Khurrana’s film, Dream Girl 2, set in the small town of Mathura, is fresh out of the oven, and we couldn’t help but notice that from Bareilly to Mathura, Khurrana’s movies are often set in tiny, sometimes non-descript, but always full-of-character towns of India. Do these small-town, wholesome settings appeal more to him compared to the metros? “The real India dwells in smaller cities; 70 per cent of India’s population is non-metro. So, I think it’s important to tell real stories about the many issues prevalent in the country. Metros are the same world over, there's not much taboo in metros but there are a lot of taboos and many interesting stories in smaller towns,” Khurrana points out.
Geographical and cultural diversities lend depth to Indian cinema in terms of character arc, storyline, and nuances of the language—India, after all, has more than 100 spoken languages and dialects that run in thousands—and it is impressive to see an actor so malleable that he aces the accent of each region he represents. Khurrana has played the character of a young video cassette shop owner in Haridwar in Dum Laga Ke Haisha with as much conviction as he has depicted the role of a printing press owner in Bareilly Ki Barfi. How does he manage to switch between dialects with so much ease? “If you know the setting and the place, it's easier to improvise the dialect. I should be true to the milieu and to the language of that place or region.

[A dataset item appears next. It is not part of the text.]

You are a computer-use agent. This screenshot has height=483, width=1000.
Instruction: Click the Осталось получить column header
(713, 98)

We normally have workshops and dialect coaches to help us get every tiny aspect correct because in India, every few kilometers you will see a change in the accent. It's very interesting to try to ape those dialects and be authentic to the region,” Khurrana explains.

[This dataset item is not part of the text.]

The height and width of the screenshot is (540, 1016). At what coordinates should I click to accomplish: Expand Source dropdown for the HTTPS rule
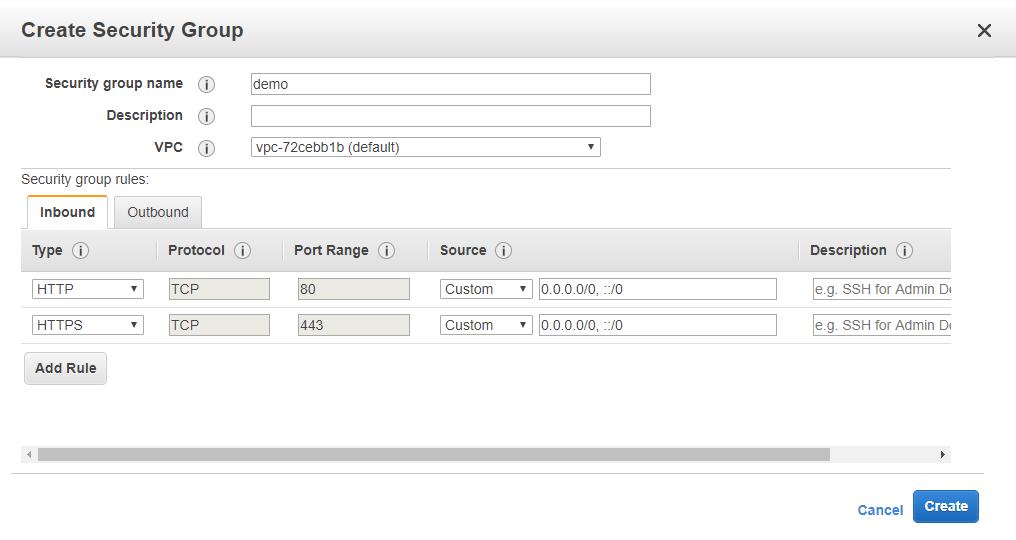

Khurrana did theatre as well as a lot of non-fiction television and radio for several years in his life. “I have a background in theatre and an intrinsic love for music—it comes from my grandmother and trickled down to my father and then me. I had a wholesome experience as a theatre actor. We used to compose and sing our own songs and write our own scripts. We also wrote lyrics and poetry,” he shares.
Since he first got noticed on Channel V PopStars in 2002, Khurrana has owned every part and space he has played in, for he continues to learn, unlearn, and learn again. And it is evident from his art, which is both seamless and evolutionary. “Anchoring is like talking to the camera and acting is about ignoring it, and that was the one thing I had to unlearn. Since then it's only been learning.”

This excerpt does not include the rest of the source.